________________ CM . . . . Volume XVII Number 2. . . .September 10, 2010.


Illegally Blonde.

Nelsa Roberto.
Winnipeg, MB: Great Plains, 2010.
227 pp., pbk., $14.95.
ISBN 978-1-894283-97-7.

Grades 8-11 / Ages 13-16.

Review by Joan Marshall.





“You know Filipe Delgado used to date Marta, don’t you?”


I slam-stopped in the middle of the road. Carlos no longer had a scowl on his face. He was, instead, watching me with a mild, almost bland, look on his face.

“Oh, yes. You didn’t know that? Marta used to be fun too, she used to help me with my homework. Even play soccer.”

I tried to picture the aloof Marta running around after her little brother with a soccer ball. But I couldn’t do it.

Carlos kicked a small stone with enough force to send it flying down the road until it disappeared in a hazy shimmer of heat and dust. His eyes narrowed. “But then she started seeing Filipe. And she changed. She had no more time. Except for him.”

He looked up at me then. Like he was waiting to see how I’d react to his quiet, matter-of-fact statement.

I cleared my throat. “So why’d they break up?” I tried to sound bored, indifferent as to whether Carlos answered me or not. Like I was just passing the time during a long, hot and dusty walk home. Teacher. Ha. I should be an actress.

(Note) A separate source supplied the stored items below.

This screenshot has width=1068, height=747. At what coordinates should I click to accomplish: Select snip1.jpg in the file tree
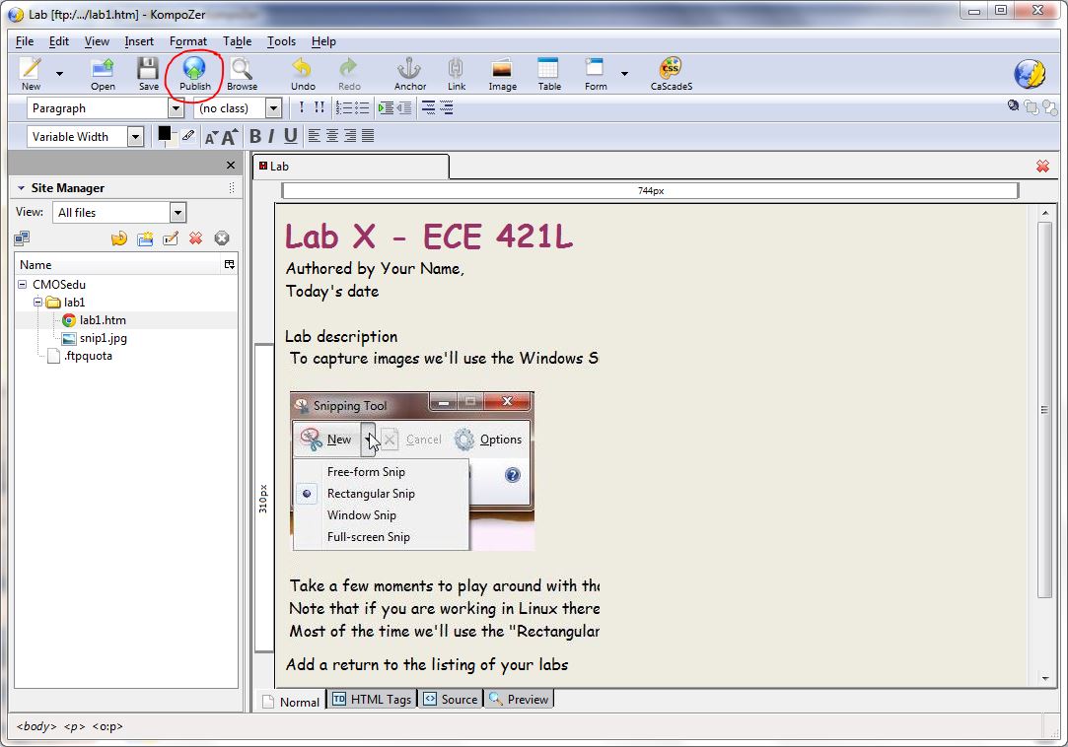pos(103,338)
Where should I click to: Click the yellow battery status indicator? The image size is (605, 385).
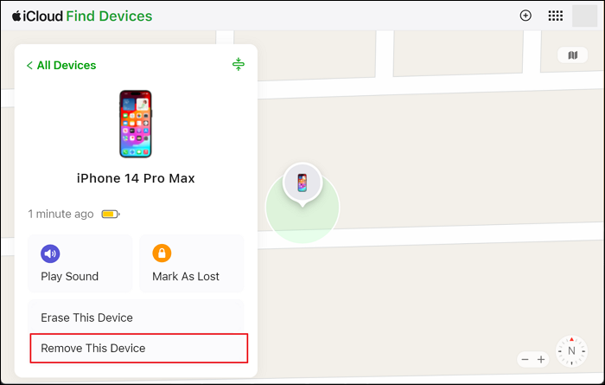tap(111, 214)
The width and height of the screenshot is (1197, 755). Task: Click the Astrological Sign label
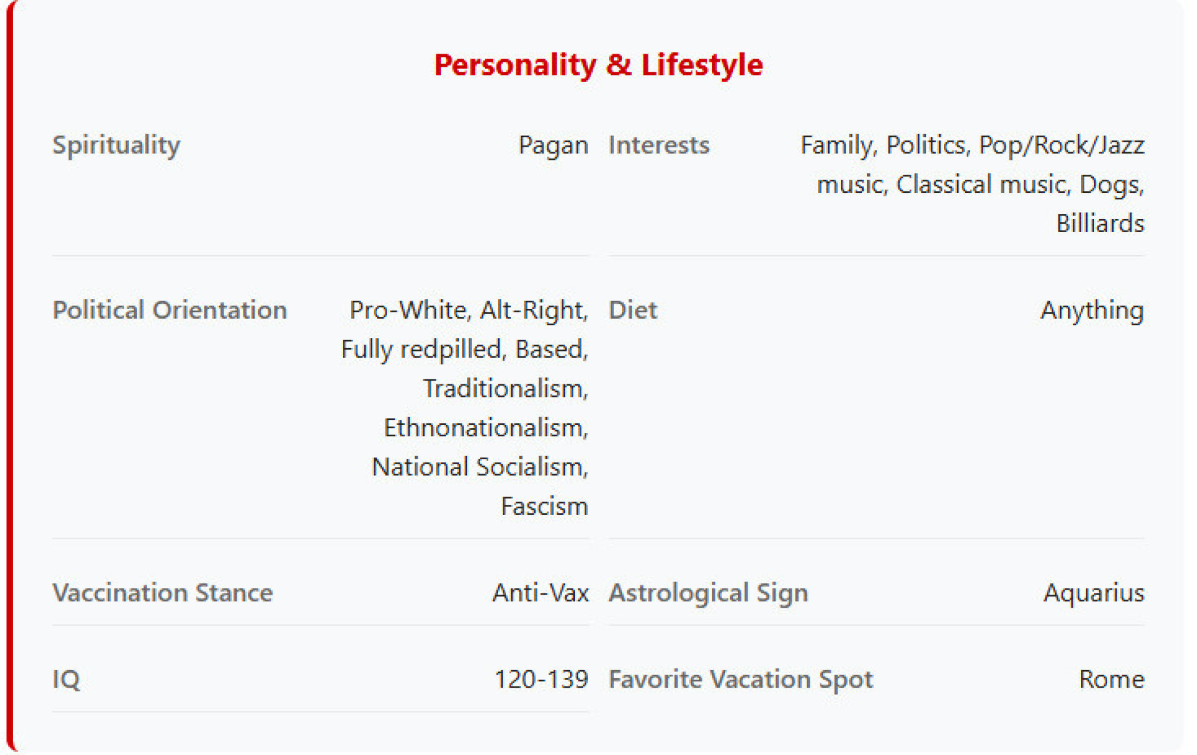pos(708,592)
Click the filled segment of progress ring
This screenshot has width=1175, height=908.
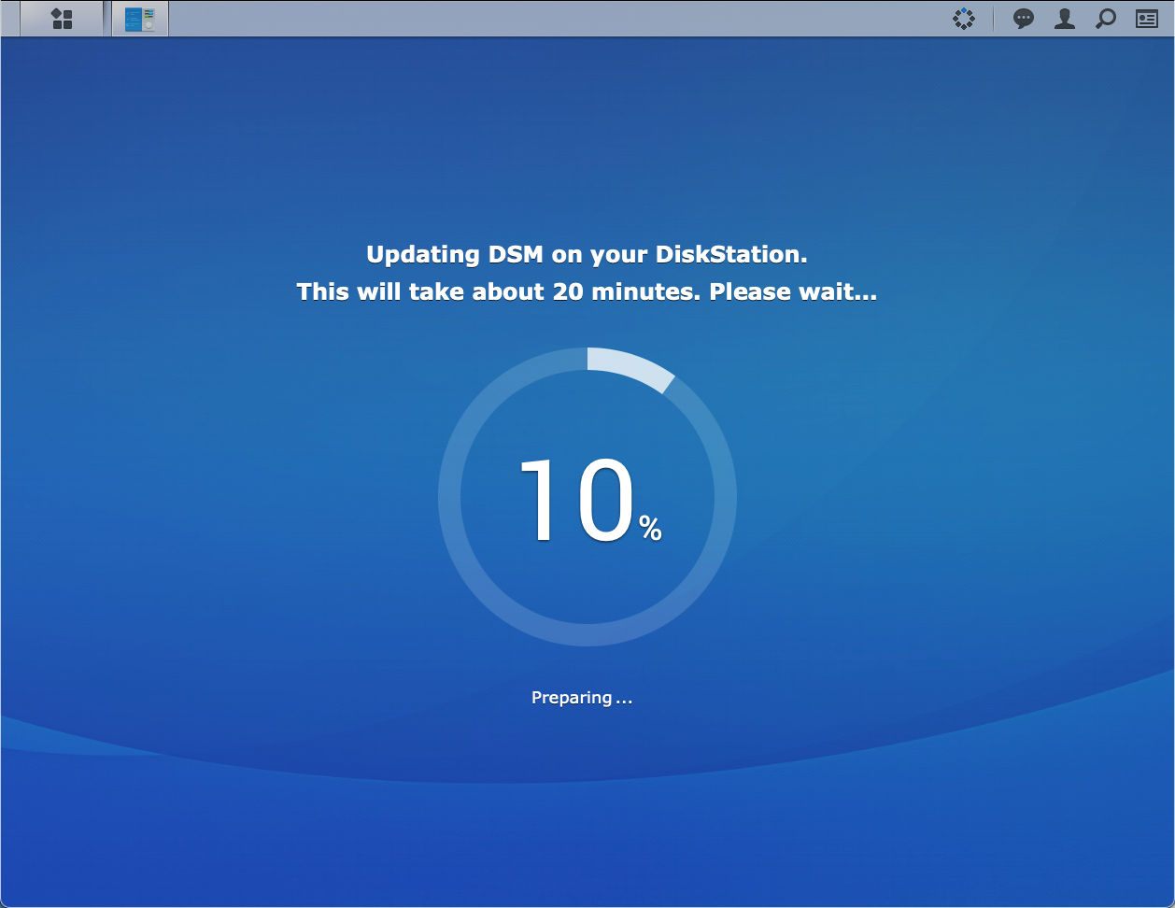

Carlos picked up a gnarled stick and dragged it along the low stone wall that bordered the road. The ‘rat-a-tat-tat’ noise of the stick against stone was more annoying than silence but Carlos finally got around to answering my question, which saved me from having to kill him.

Like many 17-year-old graduating students, Lucy do Amaral is totally focused on the prom, her boyfriend Joel and her graduation from high school. So when she finds out that her Portuguese family entered Canada illegally 15 years ago and is to be deported in a week, she is overwhelmed with grief and anger. Even after arriving at her aunt and uncle’s modest home in a village hours from Lisbon, Lucy can only concentrate on how she will get back to Canada and her beloved boyfriend. She meets Tomas, a cool character who promises her an illegal Canadian passport if she can find the money he demands. Then the school recommends her as an English tutor to Filipe Delgado, a handsome young man who runs a tutoring business and whose mother is the local wealthy landowner of several olive groves. Although Lucy makes many stupid mistakes, she gradually realizes that she loves Filipe and the beautiful Portuguese landscape. Even though the grateful father of one of her students is a lawyer who begins to work on her family’s case to ensure their return to Canada, Lucy realizes that she will return to Portugal some day and Filipe will be there waiting for her.

     Although there are moments when Lucy’s self-centred, self-delusional behaviour seems wilful and immature for a student of her age, her sharp wit and agile ability to make each new twist in her family’s situation work for her own self-interest will attract the intended reader. Most impressive is her gradual realization that she enjoys teaching children and would make a great teacher.

     Lucy’s anxious, distraught parents, her steady, committed older brother Pedro and the smooth-talking crook Tomas are particularly vivid secondary characters. Even the younger boys, her cousin Carlos and the macho Luis bring a smile to the story. Filipe manages to be a combination of hot movie star, serious student and responsible land owner that is somewhat unrealistic in one so young. His mother’s deterioration and mental imbalance also seems a bit far-fetched even as it provides drama to the plot.

     The dialogue and Lucy’s interior self-talk is absolutely excellent. Because Roberto has captured perfectly the vocabulary, tone and emotions of the characters, the story flies by with the reader eagerly turning pages. From the rigid upper middle class kitchen of Joel’s parents to the cramped home of Lucy’s loving relatives, the settings not only reflect the characters’ values but also evoke a palpable love of Portuguese culture. Exceptional descriptions of the land and village in Portugal are woven seamlessly into the plot.

     The themes of controlling one’s impulsivity and supporting one’s family ahead of one’s immediate desires will not be lost on the intended reader.


Joan Marshall is a Winnipeg, MB, bookseller.